Mechatronischer Aufbau des Gesamtsystems
Beispiel Zylinder mit Zustandsmaschine
Interface iCylinder mit der Methode mStateMachine
Basisfunktionsbaustein der Zylinder
Aufruf der Zylinder-Funktionsbausteine

Um den ständig steigenden Anforderungen an Produktivität, Flexibilität und Verfügbarkeit einer Anlage Herr zu werden und dennoch die Kosten für den Engineering-Prozess, die Inbetriebnahme und die Wartung einer Anlage zu reduzieren, sind neue Methoden und Werkzeuge erforderlich. Ein möglicher Weg, um dies zu erreichen, ist die Anwendung eines mechatronischen Ansatzes. Dabei wird die Anlage in mechatronische Module (Objekte) zerlegt, welche einzelne Funktionen des Gesamtprozesses einer Anlage abbilden. Sind diese Module nicht nur funktional gekapselt, sondern die Schnittstellen zwischen diesen Modulen definiert, erhält man eine Art Baukasten, aus dem man sich bei der Projektierung neuer Anlagen bedienen kann. Die einzelnen Module des Baukastens bilden dabei die jeweilige Teilfunktion komplett ab. Sie umfassen also alle Facetten eines Moduls von der Mechanik über die Elektrotechnik bis hin zu den Steuerungsfunktionen, die nicht zwangsläufig auf einer eigenen Steuerung laufen.

Um diesen objektorientierten Gedanken auch im Bereich der Steuerungstechnik Rechnung zu tragen, müssen die verwendeten Sprachmittel um diese Möglichkeiten erweitert werden. Ziel kann es dabei aber nicht sein, eine neue objektorientierte Sprache einzuführen, sondern vielmehr zu ermöglichen, diese objektorientierten Erweiterungen in den Standardsprachen der Steuerungstechnik zur Verfügung zu stellen. An diesem Punkt setzt Twincat 3 an. Um der neuen modul- beziehungsweise objektorientierten Denkweise Rechnung zu tragen, wurden die Sprachmittel der IEC 61131-3 um zehn neue Schlüsselworte erweitert.

Technik im Detail

Kurze Geschichte der objektorientierten Programmierung
Die objektorientierte Programmierung begann Mitte der 1980er Jahre populärer zu werden, hauptsächlich durch den Einfluss von C++, das als syntaktische Erweiterung der Sprache C konzipiert war.

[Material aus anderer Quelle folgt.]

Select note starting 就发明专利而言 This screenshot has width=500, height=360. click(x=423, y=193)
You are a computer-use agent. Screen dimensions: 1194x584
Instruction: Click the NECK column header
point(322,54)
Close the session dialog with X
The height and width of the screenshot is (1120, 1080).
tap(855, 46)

Viele existierende Programmiersprachen erhielten seit dieser Zeit objektorientierte Erweiterungen. Weiter gefestigt wurde die Stellung der objektorientierten Programmierung durch die schnell wachsende Beliebtheit der grafischen Bedienoberflächen, die sich objektorientiert sehr einfach programmieren ließen. Die bekanntesten objektorientierten Sprachen sind heutzutage C#, C++ und Java.

Quelle: wikipedia.org

Neue Schlüsselworte machen Modularität möglich

Die neuen Schlüsselworte stehen in allen Sprachen der IEC 61131-3 zur Verfügung. Mit dem Schlüsselwort ‚Extends‘ lassen sich Funktionsbausteine von anderen Funktionsbausteinen ableiten. Dabei haben die abgeleiteten Funktionsbausteine dieselben Methoden und Eigenschaften wie die Basisfunktionsbausteine, die allerdings auf den Daten des abgeleiteten Funktionsbausteins arbeiten.

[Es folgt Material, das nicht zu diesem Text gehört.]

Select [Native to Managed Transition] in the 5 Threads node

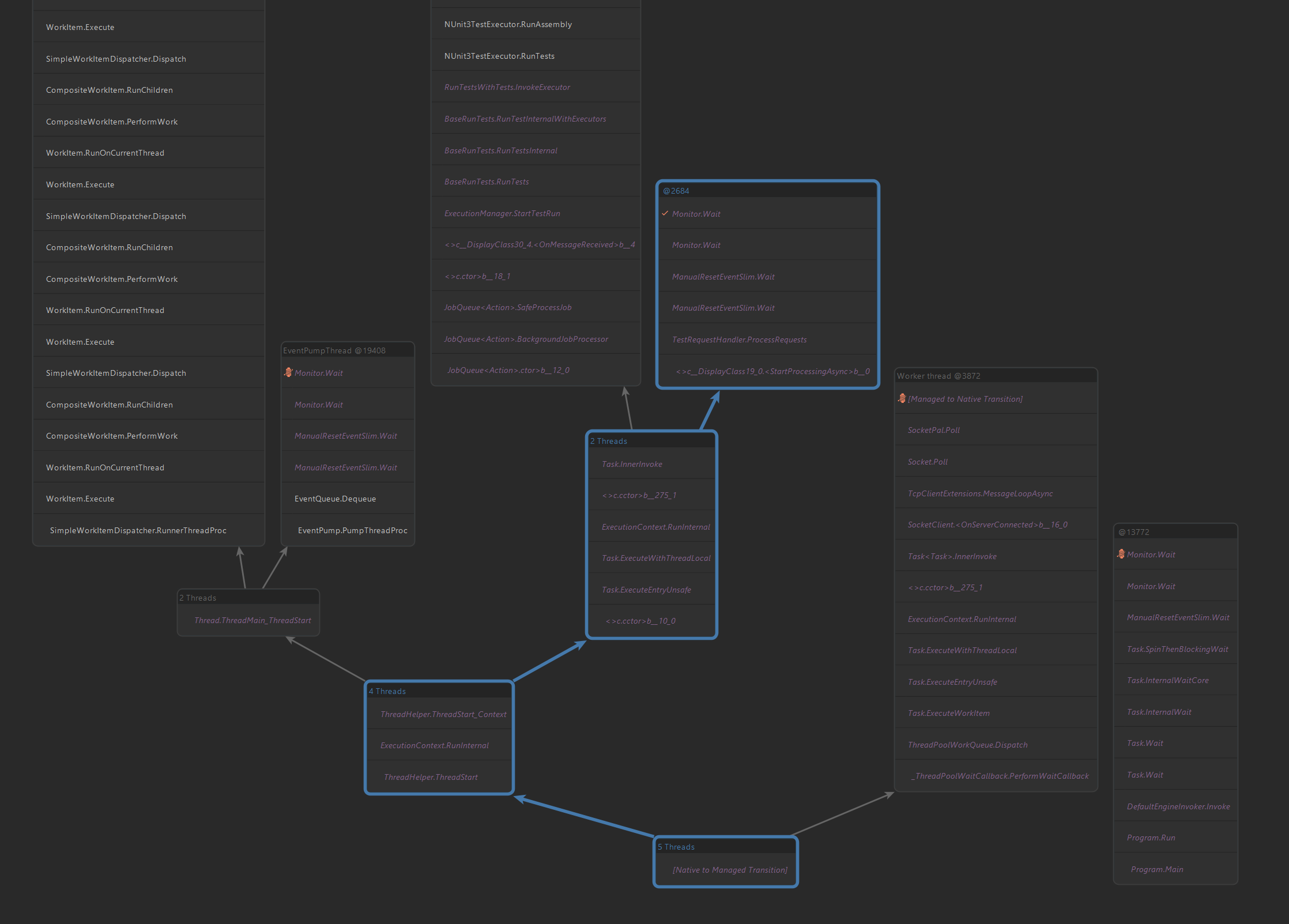(730, 870)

Beim Schlüsselwort ‚Interface‘ handelt es sich um virtuelle Klassen, die Methoden definieren, die von ihnen abgeleitete Objekte instanziieren müssen, um fehlerfrei kompilierbar zu sein. Sie lassen sich also dazu verwenden die Struktur beziehungsweise die Schnittstellen von Objekttypen zu definieren. Darüber hinaus ermöglichen sie durch Pointer auf das Interface, dass alle von ihnen abgeleiteten Funktionsbausteine über ebendiesen Interface-Pointer gleich angesprochen werden können.

Das Schlüsselwort ‚Implements‘ implementiert ein Interface in einem Funktionsbaustein.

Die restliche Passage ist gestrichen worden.